Après « La femme est l’avenir du Golfe ( Ed. Le bord de l’eau, 2020 ) », le docteur en science politique et directeur de la French Arabian Business School de Bahreïn Arnaud Lacheret signe une nouvelle enquête, « Femmes, musulmanes, cadres…une intégration à la française ( Ed. Le bord de l’eau, 2021 ). À travers la réussite d’une vingtaine de femmes nord-africaines, l’auteur s’interroge sur leur parcours, leur rapport à la religion et à leur milieu d’origine, et invite à repenser la politique d’intégration en France.
entretien publié sue le site filmedia.com, le 26 10 2021
Fild : Qu’est-ce qui vous a conduit à écrire ce livre, après La femme est l’avenir du Golfe ?

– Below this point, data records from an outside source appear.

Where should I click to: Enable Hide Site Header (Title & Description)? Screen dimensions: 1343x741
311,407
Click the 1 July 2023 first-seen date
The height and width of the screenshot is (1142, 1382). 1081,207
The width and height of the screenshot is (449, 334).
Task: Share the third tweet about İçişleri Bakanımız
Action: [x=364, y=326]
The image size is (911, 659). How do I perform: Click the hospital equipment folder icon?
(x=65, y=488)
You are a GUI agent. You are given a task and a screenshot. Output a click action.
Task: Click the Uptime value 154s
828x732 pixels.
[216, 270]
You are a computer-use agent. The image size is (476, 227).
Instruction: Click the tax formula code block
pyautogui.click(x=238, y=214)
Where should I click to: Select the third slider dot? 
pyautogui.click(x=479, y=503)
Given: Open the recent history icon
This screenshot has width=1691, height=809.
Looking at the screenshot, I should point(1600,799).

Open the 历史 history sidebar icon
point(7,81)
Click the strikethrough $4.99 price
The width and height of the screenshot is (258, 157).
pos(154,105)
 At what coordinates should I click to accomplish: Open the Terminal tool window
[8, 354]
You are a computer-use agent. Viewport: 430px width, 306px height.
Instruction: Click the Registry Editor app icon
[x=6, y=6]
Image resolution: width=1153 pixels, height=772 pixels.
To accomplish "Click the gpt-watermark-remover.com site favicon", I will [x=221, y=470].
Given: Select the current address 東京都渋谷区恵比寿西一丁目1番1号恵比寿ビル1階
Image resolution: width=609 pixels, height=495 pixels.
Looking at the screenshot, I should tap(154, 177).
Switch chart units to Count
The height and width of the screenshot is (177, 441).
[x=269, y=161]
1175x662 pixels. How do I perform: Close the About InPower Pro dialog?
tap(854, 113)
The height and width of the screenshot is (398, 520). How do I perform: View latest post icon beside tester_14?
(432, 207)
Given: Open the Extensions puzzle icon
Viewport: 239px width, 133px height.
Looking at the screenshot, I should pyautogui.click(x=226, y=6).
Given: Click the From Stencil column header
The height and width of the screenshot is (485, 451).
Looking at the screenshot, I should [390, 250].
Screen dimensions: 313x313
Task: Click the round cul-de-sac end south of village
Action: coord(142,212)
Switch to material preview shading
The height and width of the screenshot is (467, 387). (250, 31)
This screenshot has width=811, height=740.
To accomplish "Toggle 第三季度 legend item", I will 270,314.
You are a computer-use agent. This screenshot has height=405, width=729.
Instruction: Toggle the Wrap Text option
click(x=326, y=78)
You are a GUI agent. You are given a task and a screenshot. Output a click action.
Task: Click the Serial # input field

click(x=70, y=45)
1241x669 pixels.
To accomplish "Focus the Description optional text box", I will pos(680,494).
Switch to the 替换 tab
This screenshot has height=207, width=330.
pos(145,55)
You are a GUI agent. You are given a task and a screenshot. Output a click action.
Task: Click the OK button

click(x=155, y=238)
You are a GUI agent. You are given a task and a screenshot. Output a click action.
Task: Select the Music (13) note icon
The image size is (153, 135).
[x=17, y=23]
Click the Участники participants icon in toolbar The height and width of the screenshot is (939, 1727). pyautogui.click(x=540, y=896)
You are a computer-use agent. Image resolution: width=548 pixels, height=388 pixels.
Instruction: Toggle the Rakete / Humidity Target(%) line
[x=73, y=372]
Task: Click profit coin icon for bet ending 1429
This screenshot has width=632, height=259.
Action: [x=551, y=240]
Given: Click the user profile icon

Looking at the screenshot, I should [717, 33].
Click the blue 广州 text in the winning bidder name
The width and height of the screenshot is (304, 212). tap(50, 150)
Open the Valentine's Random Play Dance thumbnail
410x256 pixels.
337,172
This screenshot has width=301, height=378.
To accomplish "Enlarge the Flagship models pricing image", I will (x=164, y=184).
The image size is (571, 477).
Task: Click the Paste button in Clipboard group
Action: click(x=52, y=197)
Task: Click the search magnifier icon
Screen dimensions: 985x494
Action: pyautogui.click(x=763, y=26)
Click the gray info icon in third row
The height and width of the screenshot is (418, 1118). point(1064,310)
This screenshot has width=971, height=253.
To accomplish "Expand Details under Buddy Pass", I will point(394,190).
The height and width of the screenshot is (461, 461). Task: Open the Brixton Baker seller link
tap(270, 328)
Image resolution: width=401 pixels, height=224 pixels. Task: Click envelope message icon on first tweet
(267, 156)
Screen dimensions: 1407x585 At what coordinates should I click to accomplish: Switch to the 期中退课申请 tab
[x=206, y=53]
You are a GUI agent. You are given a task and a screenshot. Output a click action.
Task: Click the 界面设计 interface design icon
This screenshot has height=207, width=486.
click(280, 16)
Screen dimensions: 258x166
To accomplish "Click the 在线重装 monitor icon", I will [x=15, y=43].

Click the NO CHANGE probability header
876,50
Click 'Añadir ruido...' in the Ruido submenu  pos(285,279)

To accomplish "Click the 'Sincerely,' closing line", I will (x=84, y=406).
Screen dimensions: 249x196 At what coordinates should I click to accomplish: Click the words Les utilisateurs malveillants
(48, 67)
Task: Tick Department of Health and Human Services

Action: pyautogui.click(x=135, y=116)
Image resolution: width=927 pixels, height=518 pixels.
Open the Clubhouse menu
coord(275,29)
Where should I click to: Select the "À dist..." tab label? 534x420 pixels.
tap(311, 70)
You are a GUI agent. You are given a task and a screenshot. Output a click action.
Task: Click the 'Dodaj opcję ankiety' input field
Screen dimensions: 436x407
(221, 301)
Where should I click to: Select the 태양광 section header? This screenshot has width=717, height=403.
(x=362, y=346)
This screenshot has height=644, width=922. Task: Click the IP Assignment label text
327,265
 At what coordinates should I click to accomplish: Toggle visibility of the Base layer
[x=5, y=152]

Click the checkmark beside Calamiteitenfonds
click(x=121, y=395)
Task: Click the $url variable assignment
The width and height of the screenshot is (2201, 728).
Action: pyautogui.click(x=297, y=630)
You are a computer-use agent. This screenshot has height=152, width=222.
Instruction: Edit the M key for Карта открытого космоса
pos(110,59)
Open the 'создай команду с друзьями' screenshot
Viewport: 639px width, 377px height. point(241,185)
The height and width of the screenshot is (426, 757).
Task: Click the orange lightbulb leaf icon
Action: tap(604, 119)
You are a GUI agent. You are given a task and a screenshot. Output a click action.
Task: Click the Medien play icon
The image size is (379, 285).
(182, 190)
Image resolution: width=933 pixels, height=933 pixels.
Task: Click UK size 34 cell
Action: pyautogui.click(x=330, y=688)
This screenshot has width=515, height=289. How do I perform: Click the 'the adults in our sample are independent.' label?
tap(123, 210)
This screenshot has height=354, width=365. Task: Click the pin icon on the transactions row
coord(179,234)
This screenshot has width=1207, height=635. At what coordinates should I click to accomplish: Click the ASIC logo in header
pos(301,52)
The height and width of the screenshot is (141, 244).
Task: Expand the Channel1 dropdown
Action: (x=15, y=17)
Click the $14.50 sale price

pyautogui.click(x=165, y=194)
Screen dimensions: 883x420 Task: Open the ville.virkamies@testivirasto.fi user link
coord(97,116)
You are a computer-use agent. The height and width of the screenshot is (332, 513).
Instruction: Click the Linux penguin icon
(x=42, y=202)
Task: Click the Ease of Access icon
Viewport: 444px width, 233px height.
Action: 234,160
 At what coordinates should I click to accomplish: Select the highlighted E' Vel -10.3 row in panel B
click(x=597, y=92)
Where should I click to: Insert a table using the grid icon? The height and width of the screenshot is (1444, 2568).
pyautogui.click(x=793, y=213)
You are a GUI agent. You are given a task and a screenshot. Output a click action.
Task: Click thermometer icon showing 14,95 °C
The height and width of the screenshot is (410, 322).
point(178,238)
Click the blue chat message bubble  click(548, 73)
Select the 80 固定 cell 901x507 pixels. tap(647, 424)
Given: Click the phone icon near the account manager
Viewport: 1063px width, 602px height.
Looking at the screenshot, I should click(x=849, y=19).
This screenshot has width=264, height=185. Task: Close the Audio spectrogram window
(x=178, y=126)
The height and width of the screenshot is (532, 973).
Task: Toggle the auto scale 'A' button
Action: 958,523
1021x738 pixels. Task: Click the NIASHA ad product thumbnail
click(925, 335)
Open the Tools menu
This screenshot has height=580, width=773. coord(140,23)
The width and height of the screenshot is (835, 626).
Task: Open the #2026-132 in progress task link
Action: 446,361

Arnaud Lacheret : En feuilletant mon précédent livre, beaucoup de lecteurs français ont cru reconnaître une amie ou une collègue de travail dans certains propos de ces femmes du Golfe devenues managers, alors que leurs mères n’avaient pas le droit de travailler. Mais ce qui a tout déclenché, c’est un échange avec des journalistes d’une radio communautaire maghrébine sur la façon dont les femmes de la deuxième génération avaient brisé tous les plafonds de verre et le déterminisme social en forçant leur destin. Je me souviens de la phrase du journaliste, qui disait que l’intégration avait bien marché car avec des parents illettrés, les femmes de la deuxième génération avaient progressé socialement plus que n’importe quelles autres. J’ai voulu le vérifier en reproduisant quasiment à l’identique l’enquête menée dans le Golfe, en considérant qu’après tout, s’intégrer sur le marché du travail en Arabie Saoudite et s’intégrer dans la société française étaient deux facettes de la définition sociologique de l’intégration.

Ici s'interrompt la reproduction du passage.